**LISTED ENTRIES:**
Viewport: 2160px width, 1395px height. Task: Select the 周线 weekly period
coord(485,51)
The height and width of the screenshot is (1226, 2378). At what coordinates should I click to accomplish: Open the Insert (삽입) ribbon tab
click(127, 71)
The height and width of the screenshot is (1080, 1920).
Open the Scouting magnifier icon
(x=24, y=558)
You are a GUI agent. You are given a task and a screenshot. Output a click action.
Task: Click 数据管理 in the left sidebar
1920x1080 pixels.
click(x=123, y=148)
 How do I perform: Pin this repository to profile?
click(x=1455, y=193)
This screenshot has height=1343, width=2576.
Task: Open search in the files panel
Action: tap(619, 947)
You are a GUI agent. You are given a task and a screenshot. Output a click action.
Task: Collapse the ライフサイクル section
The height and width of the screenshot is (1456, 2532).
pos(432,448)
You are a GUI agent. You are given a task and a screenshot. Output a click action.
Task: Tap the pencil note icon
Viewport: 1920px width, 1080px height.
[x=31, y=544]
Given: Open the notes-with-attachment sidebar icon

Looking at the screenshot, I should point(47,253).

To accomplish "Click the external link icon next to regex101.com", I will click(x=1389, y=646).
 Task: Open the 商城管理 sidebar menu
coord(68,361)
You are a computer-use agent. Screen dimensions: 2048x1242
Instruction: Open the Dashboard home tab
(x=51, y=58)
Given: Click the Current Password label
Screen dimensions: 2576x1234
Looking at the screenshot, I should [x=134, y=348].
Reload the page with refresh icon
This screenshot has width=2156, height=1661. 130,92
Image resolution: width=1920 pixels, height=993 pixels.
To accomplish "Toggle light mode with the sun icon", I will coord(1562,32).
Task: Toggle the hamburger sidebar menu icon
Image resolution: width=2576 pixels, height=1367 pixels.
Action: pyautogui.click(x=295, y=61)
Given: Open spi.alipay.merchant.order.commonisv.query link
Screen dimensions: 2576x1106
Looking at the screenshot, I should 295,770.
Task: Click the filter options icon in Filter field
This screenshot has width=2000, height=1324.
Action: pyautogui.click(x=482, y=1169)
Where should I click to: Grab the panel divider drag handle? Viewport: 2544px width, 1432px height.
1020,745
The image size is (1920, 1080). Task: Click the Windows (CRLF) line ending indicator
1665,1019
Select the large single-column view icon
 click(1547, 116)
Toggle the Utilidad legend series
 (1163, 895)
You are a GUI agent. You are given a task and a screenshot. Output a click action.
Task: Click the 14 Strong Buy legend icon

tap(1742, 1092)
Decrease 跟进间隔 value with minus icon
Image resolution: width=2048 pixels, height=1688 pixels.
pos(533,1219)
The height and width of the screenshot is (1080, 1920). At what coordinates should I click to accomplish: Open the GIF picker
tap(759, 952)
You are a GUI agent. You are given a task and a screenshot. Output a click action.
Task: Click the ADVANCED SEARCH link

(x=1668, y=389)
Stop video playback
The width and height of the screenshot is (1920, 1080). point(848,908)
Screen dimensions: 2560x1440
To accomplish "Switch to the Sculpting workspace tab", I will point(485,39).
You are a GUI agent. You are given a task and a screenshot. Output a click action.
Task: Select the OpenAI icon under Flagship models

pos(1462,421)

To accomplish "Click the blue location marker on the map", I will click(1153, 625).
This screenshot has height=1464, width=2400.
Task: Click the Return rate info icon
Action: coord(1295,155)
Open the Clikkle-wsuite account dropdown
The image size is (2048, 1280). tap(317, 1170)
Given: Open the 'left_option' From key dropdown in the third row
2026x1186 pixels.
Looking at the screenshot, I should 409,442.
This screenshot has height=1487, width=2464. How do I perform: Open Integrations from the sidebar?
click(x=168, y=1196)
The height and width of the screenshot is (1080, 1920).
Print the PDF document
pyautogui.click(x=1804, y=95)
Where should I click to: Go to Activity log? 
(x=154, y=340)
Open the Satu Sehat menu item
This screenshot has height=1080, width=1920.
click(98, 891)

**PROBLEM STATEMENT:**
Write each entry out again, exactly as it reads above.

**ANSWER SPACE:**
Viewport: 2160px width, 1395px height. Task: Select the 周线 weekly period
coord(485,51)
The height and width of the screenshot is (1226, 2378). At what coordinates should I click to accomplish: Open the Insert (삽입) ribbon tab
click(127, 71)
The height and width of the screenshot is (1080, 1920).
Open the Scouting magnifier icon
(x=24, y=558)
You are a GUI agent. You are given a task and a screenshot. Output a click action.
Task: Click 数据管理 in the left sidebar
1920x1080 pixels.
click(x=123, y=148)
 How do I perform: Pin this repository to profile?
click(x=1455, y=193)
This screenshot has height=1343, width=2576.
Task: Open search in the files panel
Action: tap(619, 947)
You are a GUI agent. You are given a task and a screenshot. Output a click action.
Task: Collapse the ライフサイクル section
The height and width of the screenshot is (1456, 2532).
pos(432,448)
You are a GUI agent. You are given a task and a screenshot. Output a click action.
Task: Tap the pencil note icon
Viewport: 1920px width, 1080px height.
[x=31, y=544]
Given: Open the notes-with-attachment sidebar icon

Looking at the screenshot, I should point(47,253).

To accomplish "Click the external link icon next to regex101.com", I will click(x=1389, y=646).
 Task: Open the 商城管理 sidebar menu
coord(68,361)
You are a computer-use agent. Screen dimensions: 2048x1242
Instruction: Open the Dashboard home tab
(x=51, y=58)
Given: Click the Current Password label
Screen dimensions: 2576x1234
Looking at the screenshot, I should [x=134, y=348].
Reload the page with refresh icon
This screenshot has width=2156, height=1661. 130,92
Image resolution: width=1920 pixels, height=993 pixels.
To accomplish "Toggle light mode with the sun icon", I will coord(1562,32).
Task: Toggle the hamburger sidebar menu icon
Image resolution: width=2576 pixels, height=1367 pixels.
Action: pyautogui.click(x=295, y=61)
Given: Open spi.alipay.merchant.order.commonisv.query link
Screen dimensions: 2576x1106
Looking at the screenshot, I should 295,770.
Task: Click the filter options icon in Filter field
This screenshot has width=2000, height=1324.
Action: pyautogui.click(x=482, y=1169)
Where should I click to: Grab the panel divider drag handle? Viewport: 2544px width, 1432px height.
1020,745
The image size is (1920, 1080). Task: Click the Windows (CRLF) line ending indicator
1665,1019
Select the large single-column view icon
 click(1547, 116)
Toggle the Utilidad legend series
 (1163, 895)
You are a GUI agent. You are given a task and a screenshot. Output a click action.
Task: Click the 14 Strong Buy legend icon

tap(1742, 1092)
Decrease 跟进间隔 value with minus icon
Image resolution: width=2048 pixels, height=1688 pixels.
pos(533,1219)
The height and width of the screenshot is (1080, 1920). At what coordinates should I click to accomplish: Open the GIF picker
tap(759, 952)
You are a GUI agent. You are given a task and a screenshot. Output a click action.
Task: Click the ADVANCED SEARCH link

(x=1668, y=389)
Stop video playback
The width and height of the screenshot is (1920, 1080). point(848,908)
Screen dimensions: 2560x1440
To accomplish "Switch to the Sculpting workspace tab", I will point(485,39).
You are a GUI agent. You are given a task and a screenshot. Output a click action.
Task: Select the OpenAI icon under Flagship models

pos(1462,421)

To accomplish "Click the blue location marker on the map", I will click(1153, 625).
This screenshot has height=1464, width=2400.
Task: Click the Return rate info icon
Action: coord(1295,155)
Open the Clikkle-wsuite account dropdown
The image size is (2048, 1280). tap(317, 1170)
Given: Open the 'left_option' From key dropdown in the third row
2026x1186 pixels.
Looking at the screenshot, I should 409,442.
This screenshot has height=1487, width=2464. How do I perform: Open Integrations from the sidebar?
click(x=168, y=1196)
The height and width of the screenshot is (1080, 1920).
Print the PDF document
pyautogui.click(x=1804, y=95)
Where should I click to: Go to Activity log? 
(x=154, y=340)
Open the Satu Sehat menu item
This screenshot has height=1080, width=1920.
click(98, 891)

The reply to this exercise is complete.